People stand at street corners, not a car or truck in sight, only audible in the distance, yet reverent to the backlit red sign stalling their steps and intent to cross.
Such observations are boundless, as we discovered in Tokyo. A friend we met at Hachiko crossing, Takeshi, approached us taking a break from promotional duties, passing out flyers for a nearby bar. We found he was an enthusiast of English, in the linguistic sense, and desired a conversation. Takeshi probably noted most astutely about his own people, when he characterized Japanese as “shy”. We’re not sure if this applies in all of Japan, but in Tokyo, you get the feeling and sense that you are a ghost, far removed from the culture that surrounds you in both your own understanding and by the culture itself. Eye contact is a rarity, and although we were greeted enthusiastically in the shops and markets, little attention was paid to us otherwise. When initiated however, we received only polite and kind response.
The city itself was a myriad of what seemed like unending tenements and office buildings glittered by small shops and eateries. Tokyo and its skyline cannot be observed from the perch of an outlying hill top, like a mountain rising out of the surrounding plains. The borders to Tokyo’s skyline are ambiguous. Each precinct of the city we found ourselves was as likely to be some imitation of Michigan Avenue or Broadway as the next. Everything was stupendous, illuminated and covered in the latest advert…quintessential Tokyo in our minds.
Rules are obeyed religiously, and seem to be supported by a strong sense of respect for themselves and each other. Cell phones are not to be used in public, hence the ferocity of texting and hand held video games. Eating is never on the run. One cannot get a take home box for an unfinished meal. Purchases from any street side food vendor are strictly consumed within the immediate 3 meter vicinity. Cleanliness is paramount, and the facades of buildings are even cleaned and wiped down from the days dust.
Everyone from the chauffeured businessman to the McDonald’s cashier is well groomed, skinny and attired in a formal button down.
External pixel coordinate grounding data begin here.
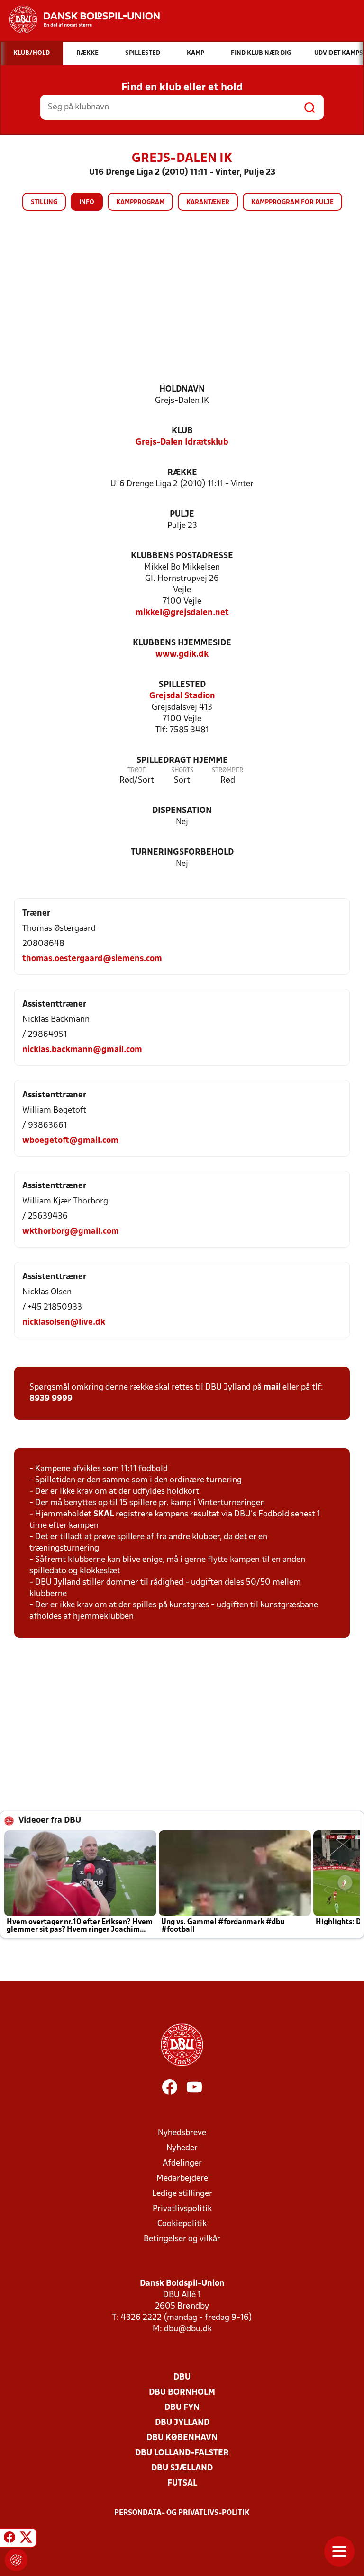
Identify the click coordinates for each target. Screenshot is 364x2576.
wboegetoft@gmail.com (70, 1141)
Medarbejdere (182, 2179)
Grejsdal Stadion (182, 696)
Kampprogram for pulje (292, 202)
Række (182, 473)
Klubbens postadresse (182, 556)
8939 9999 (51, 1399)
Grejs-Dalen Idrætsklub (182, 442)
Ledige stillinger (182, 2194)
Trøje (136, 770)
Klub (182, 431)
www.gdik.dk (182, 655)
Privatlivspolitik (182, 2209)
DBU (182, 2377)
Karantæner (207, 202)
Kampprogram (140, 202)
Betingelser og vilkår (182, 2239)
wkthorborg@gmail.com (70, 1232)
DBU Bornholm (182, 2393)
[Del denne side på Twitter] (26, 2539)
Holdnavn (182, 389)
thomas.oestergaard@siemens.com (92, 959)
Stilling (44, 202)
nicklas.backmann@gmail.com (82, 1050)
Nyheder (182, 2148)
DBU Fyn (182, 2408)
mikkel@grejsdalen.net (182, 613)
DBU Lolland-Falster (182, 2453)
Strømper (227, 770)
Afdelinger (182, 2163)
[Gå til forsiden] (80, 19)
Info (86, 202)
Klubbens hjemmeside (182, 643)
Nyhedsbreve (182, 2133)
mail (272, 1387)
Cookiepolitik (182, 2224)
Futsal (182, 2483)
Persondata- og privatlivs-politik (182, 2513)
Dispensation (182, 811)
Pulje (182, 514)
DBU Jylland (182, 2423)
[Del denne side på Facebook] (9, 2539)
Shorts (182, 770)
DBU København (182, 2438)
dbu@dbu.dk (188, 2329)
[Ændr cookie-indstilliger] (16, 2560)
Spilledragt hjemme (182, 761)
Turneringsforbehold (182, 852)
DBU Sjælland (182, 2468)
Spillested (182, 685)
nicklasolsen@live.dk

The fashion and sense of style served up around Tokyo were incredible, with no discrimination to gender or age group. The clothing folks in Tokyo adorned is alone enough reason to visit, and as someone incredibly conservative when it comes to things of this nature, we were entranced.
As all the intricacies of Tokyo are revealed, the inevitable question comes into focus…wondering how this or that became. Necessity we suppose, as most all things are begotten, but how interesting.
I have generalized about the Asian population in the past, not fully understanding the distinctions among Chinese, Japanese and so on. This will certainly not continue, and further education is anticipated.
Awesome post – I feel like I've been to Tokyo now!
Thanks Tiz! You would have loved all the crazy fashion trends here in Tokyo – these people can pull off any wild concoctions!
i hate you both
Love seeing all the pix and reading the posts. Sounds like you guys are having a blast!
Is that the Asuki temple or something like that? I have been there.
Hi Rachel. No…I believe it is the Sensoji Temple in Asakusa area of Tokyo. Lots of people doing a number of ceremonial things there…pretty interesting.